Work required:
In your answer, print each of the records below exactly.

Data for the task:
BEGIN

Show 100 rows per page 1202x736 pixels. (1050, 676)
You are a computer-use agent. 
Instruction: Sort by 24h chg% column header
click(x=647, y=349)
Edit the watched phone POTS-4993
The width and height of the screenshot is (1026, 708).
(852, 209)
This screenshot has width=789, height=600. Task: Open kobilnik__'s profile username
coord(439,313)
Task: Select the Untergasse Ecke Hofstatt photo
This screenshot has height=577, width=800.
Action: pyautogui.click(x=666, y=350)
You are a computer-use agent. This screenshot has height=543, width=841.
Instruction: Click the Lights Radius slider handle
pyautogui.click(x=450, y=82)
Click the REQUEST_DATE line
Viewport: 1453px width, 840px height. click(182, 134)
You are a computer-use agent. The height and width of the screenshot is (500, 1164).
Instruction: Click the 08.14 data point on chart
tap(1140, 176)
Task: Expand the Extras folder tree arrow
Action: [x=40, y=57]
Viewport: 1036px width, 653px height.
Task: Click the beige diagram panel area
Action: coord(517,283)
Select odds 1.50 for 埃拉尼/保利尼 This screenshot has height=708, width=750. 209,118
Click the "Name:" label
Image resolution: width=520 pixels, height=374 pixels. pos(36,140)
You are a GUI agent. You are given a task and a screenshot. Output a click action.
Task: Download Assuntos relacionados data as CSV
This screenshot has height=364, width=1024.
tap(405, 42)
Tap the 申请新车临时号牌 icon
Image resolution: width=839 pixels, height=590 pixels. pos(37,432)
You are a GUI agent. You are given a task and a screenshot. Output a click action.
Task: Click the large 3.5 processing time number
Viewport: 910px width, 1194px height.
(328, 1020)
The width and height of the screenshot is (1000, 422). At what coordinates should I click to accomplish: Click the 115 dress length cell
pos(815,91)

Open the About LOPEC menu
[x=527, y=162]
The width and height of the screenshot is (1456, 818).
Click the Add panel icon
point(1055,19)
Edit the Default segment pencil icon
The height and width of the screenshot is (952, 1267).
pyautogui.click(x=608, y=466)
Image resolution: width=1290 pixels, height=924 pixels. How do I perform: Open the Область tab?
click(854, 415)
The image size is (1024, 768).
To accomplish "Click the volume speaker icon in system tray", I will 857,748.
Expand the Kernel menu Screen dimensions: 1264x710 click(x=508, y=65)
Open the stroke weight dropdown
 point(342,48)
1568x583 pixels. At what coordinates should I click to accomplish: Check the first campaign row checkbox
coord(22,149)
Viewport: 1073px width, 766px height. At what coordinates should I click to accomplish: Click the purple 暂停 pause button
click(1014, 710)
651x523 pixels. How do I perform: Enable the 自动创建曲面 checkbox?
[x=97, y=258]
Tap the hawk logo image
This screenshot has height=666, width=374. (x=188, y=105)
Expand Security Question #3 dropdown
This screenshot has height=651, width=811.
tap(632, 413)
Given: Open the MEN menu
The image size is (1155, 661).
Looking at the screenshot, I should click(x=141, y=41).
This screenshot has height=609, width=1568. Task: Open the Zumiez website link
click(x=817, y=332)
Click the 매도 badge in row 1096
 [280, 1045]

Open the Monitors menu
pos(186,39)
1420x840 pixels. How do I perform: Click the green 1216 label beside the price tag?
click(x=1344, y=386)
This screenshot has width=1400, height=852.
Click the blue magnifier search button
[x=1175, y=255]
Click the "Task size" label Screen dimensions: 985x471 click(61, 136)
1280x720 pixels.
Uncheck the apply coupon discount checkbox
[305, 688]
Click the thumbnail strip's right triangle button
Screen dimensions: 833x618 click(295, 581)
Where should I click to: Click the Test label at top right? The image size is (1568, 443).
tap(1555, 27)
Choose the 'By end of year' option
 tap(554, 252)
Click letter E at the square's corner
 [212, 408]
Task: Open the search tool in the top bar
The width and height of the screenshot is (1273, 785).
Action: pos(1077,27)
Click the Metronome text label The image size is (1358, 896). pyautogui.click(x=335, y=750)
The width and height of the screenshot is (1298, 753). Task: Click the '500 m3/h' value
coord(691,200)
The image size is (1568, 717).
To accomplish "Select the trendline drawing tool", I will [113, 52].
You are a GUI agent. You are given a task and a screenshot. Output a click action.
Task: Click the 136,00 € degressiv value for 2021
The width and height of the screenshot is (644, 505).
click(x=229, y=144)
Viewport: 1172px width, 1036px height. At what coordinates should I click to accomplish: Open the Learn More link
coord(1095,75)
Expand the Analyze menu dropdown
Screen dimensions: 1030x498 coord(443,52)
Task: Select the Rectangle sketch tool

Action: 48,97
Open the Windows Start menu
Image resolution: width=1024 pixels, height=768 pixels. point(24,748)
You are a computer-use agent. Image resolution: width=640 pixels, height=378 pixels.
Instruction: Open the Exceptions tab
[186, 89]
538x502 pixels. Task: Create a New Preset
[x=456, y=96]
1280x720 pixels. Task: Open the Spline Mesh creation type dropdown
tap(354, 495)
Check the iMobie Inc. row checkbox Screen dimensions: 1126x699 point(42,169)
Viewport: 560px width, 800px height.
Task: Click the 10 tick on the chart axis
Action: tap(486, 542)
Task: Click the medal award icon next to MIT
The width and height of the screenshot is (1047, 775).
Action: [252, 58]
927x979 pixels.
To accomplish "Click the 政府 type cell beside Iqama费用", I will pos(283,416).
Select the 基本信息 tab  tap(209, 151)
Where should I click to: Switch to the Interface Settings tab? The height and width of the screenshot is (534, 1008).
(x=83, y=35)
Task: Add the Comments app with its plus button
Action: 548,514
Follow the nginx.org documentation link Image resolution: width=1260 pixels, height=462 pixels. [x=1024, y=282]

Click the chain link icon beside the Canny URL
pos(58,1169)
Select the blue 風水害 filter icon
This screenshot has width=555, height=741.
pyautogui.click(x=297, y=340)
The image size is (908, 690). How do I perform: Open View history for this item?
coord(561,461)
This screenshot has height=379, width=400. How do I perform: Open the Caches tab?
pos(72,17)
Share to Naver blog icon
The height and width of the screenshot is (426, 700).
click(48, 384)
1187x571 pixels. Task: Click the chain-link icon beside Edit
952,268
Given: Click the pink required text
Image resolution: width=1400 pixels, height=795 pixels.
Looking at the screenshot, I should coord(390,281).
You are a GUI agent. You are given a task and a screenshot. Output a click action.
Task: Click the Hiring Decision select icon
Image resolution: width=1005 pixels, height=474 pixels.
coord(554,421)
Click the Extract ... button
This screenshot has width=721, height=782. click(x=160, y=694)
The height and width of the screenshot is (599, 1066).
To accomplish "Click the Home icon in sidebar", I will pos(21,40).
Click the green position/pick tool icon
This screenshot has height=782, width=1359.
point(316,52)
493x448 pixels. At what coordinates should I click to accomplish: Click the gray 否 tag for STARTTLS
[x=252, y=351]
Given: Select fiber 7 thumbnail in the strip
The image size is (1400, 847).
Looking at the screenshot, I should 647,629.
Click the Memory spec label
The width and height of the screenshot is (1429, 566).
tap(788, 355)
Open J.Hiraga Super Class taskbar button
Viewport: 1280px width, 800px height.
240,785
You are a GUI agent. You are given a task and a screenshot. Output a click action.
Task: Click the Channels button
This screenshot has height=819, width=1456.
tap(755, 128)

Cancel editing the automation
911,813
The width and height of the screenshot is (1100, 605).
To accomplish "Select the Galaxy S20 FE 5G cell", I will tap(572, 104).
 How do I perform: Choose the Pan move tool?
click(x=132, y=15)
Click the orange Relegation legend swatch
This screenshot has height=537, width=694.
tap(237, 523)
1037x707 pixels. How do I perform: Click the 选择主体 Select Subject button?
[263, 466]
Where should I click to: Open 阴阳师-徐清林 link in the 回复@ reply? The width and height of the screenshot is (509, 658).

END

Task result:
Show 100 rows per page 1202x736 pixels. (1050, 676)
You are a computer-use agent. 
Instruction: Sort by 24h chg% column header
click(x=647, y=349)
Edit the watched phone POTS-4993
The width and height of the screenshot is (1026, 708).
(852, 209)
This screenshot has width=789, height=600. Task: Open kobilnik__'s profile username
coord(439,313)
Task: Select the Untergasse Ecke Hofstatt photo
This screenshot has height=577, width=800.
Action: pyautogui.click(x=666, y=350)
You are a computer-use agent. This screenshot has height=543, width=841.
Instruction: Click the Lights Radius slider handle
pyautogui.click(x=450, y=82)
Click the REQUEST_DATE line
Viewport: 1453px width, 840px height. click(182, 134)
You are a computer-use agent. The height and width of the screenshot is (500, 1164).
Instruction: Click the 08.14 data point on chart
tap(1140, 176)
Task: Expand the Extras folder tree arrow
Action: [x=40, y=57]
Viewport: 1036px width, 653px height.
Task: Click the beige diagram panel area
Action: coord(517,283)
Select odds 1.50 for 埃拉尼/保利尼 This screenshot has height=708, width=750. 209,118
Click the "Name:" label
Image resolution: width=520 pixels, height=374 pixels. pos(36,140)
You are a GUI agent. You are given a task and a screenshot. Output a click action.
Task: Download Assuntos relacionados data as CSV
This screenshot has height=364, width=1024.
tap(405, 42)
Tap the 申请新车临时号牌 icon
Image resolution: width=839 pixels, height=590 pixels. pos(37,432)
You are a GUI agent. You are given a task and a screenshot. Output a click action.
Task: Click the large 3.5 processing time number
Viewport: 910px width, 1194px height.
(328, 1020)
The width and height of the screenshot is (1000, 422). At what coordinates should I click to accomplish: Click the 115 dress length cell
pos(815,91)

Open the About LOPEC menu
[x=527, y=162]
The width and height of the screenshot is (1456, 818).
Click the Add panel icon
point(1055,19)
Edit the Default segment pencil icon
The height and width of the screenshot is (952, 1267).
pyautogui.click(x=608, y=466)
Image resolution: width=1290 pixels, height=924 pixels. How do I perform: Open the Область tab?
click(854, 415)
The image size is (1024, 768).
To accomplish "Click the volume speaker icon in system tray", I will 857,748.
Expand the Kernel menu Screen dimensions: 1264x710 click(x=508, y=65)
Open the stroke weight dropdown
 point(342,48)
1568x583 pixels. At what coordinates should I click to accomplish: Check the first campaign row checkbox
coord(22,149)
Viewport: 1073px width, 766px height. At what coordinates should I click to accomplish: Click the purple 暂停 pause button
click(1014, 710)
651x523 pixels. How do I perform: Enable the 自动创建曲面 checkbox?
[x=97, y=258]
Tap the hawk logo image
This screenshot has height=666, width=374. (x=188, y=105)
Expand Security Question #3 dropdown
This screenshot has height=651, width=811.
tap(632, 413)
Given: Open the MEN menu
The image size is (1155, 661).
Looking at the screenshot, I should click(x=141, y=41).
This screenshot has height=609, width=1568. Task: Open the Zumiez website link
click(x=817, y=332)
Click the 매도 badge in row 1096
 [280, 1045]

Open the Monitors menu
pos(186,39)
1420x840 pixels. How do I perform: Click the green 1216 label beside the price tag?
click(x=1344, y=386)
This screenshot has width=1400, height=852.
Click the blue magnifier search button
[x=1175, y=255]
Click the "Task size" label Screen dimensions: 985x471 click(61, 136)
1280x720 pixels.
Uncheck the apply coupon discount checkbox
[305, 688]
Click the thumbnail strip's right triangle button
Screen dimensions: 833x618 click(295, 581)
Where should I click to: Click the Test label at top right? The image size is (1568, 443).
tap(1555, 27)
Choose the 'By end of year' option
 tap(554, 252)
Click letter E at the square's corner
 [212, 408]
Task: Open the search tool in the top bar
The width and height of the screenshot is (1273, 785).
Action: pos(1077,27)
Click the Metronome text label The image size is (1358, 896). pyautogui.click(x=335, y=750)
The width and height of the screenshot is (1298, 753). Task: Click the '500 m3/h' value
coord(691,200)
The image size is (1568, 717).
To accomplish "Select the trendline drawing tool", I will [113, 52].
You are a GUI agent. You are given a task and a screenshot. Output a click action.
Task: Click the 136,00 € degressiv value for 2021
The width and height of the screenshot is (644, 505).
click(x=229, y=144)
Viewport: 1172px width, 1036px height. At what coordinates should I click to accomplish: Open the Learn More link
coord(1095,75)
Expand the Analyze menu dropdown
Screen dimensions: 1030x498 coord(443,52)
Task: Select the Rectangle sketch tool

Action: 48,97
Open the Windows Start menu
Image resolution: width=1024 pixels, height=768 pixels. point(24,748)
You are a computer-use agent. Image resolution: width=640 pixels, height=378 pixels.
Instruction: Open the Exceptions tab
[186, 89]
538x502 pixels. Task: Create a New Preset
[x=456, y=96]
1280x720 pixels. Task: Open the Spline Mesh creation type dropdown
tap(354, 495)
Check the iMobie Inc. row checkbox Screen dimensions: 1126x699 point(42,169)
Viewport: 560px width, 800px height.
Task: Click the 10 tick on the chart axis
Action: tap(486, 542)
Task: Click the medal award icon next to MIT
The width and height of the screenshot is (1047, 775).
Action: [252, 58]
927x979 pixels.
To accomplish "Click the 政府 type cell beside Iqama费用", I will pos(283,416).
Select the 基本信息 tab  tap(209, 151)
Where should I click to: Switch to the Interface Settings tab? The height and width of the screenshot is (534, 1008).
(x=83, y=35)
Task: Add the Comments app with its plus button
Action: 548,514
Follow the nginx.org documentation link Image resolution: width=1260 pixels, height=462 pixels. [x=1024, y=282]

Click the chain link icon beside the Canny URL
pos(58,1169)
Select the blue 風水害 filter icon
This screenshot has width=555, height=741.
pyautogui.click(x=297, y=340)
The image size is (908, 690). How do I perform: Open View history for this item?
coord(561,461)
This screenshot has height=379, width=400. How do I perform: Open the Caches tab?
pos(72,17)
Share to Naver blog icon
The height and width of the screenshot is (426, 700).
click(48, 384)
1187x571 pixels. Task: Click the chain-link icon beside Edit
952,268
Given: Click the pink required text
Image resolution: width=1400 pixels, height=795 pixels.
Looking at the screenshot, I should coord(390,281).
You are a GUI agent. You are given a task and a screenshot. Output a click action.
Task: Click the Hiring Decision select icon
Image resolution: width=1005 pixels, height=474 pixels.
coord(554,421)
Click the Extract ... button
This screenshot has width=721, height=782. click(x=160, y=694)
The height and width of the screenshot is (599, 1066).
To accomplish "Click the Home icon in sidebar", I will pos(21,40).
Click the green position/pick tool icon
This screenshot has height=782, width=1359.
point(316,52)
493x448 pixels. At what coordinates should I click to accomplish: Click the gray 否 tag for STARTTLS
[x=252, y=351]
Given: Select fiber 7 thumbnail in the strip
The image size is (1400, 847).
Looking at the screenshot, I should 647,629.
Click the Memory spec label
The width and height of the screenshot is (1429, 566).
tap(788, 355)
Open J.Hiraga Super Class taskbar button
Viewport: 1280px width, 800px height.
240,785
You are a GUI agent. You are given a task and a screenshot. Output a click action.
Task: Click the Channels button
This screenshot has height=819, width=1456.
tap(755, 128)

Cancel editing the automation
911,813
The width and height of the screenshot is (1100, 605).
To accomplish "Select the Galaxy S20 FE 5G cell", I will tap(572, 104).
 How do I perform: Choose the Pan move tool?
click(x=132, y=15)
Click the orange Relegation legend swatch
This screenshot has height=537, width=694.
tap(237, 523)
1037x707 pixels. How do I perform: Click the 选择主体 Select Subject button?
[263, 466]
Where should I click to: Open 阴阳师-徐清林 link in the 回复@ reply? The width and height of the screenshot is (509, 658).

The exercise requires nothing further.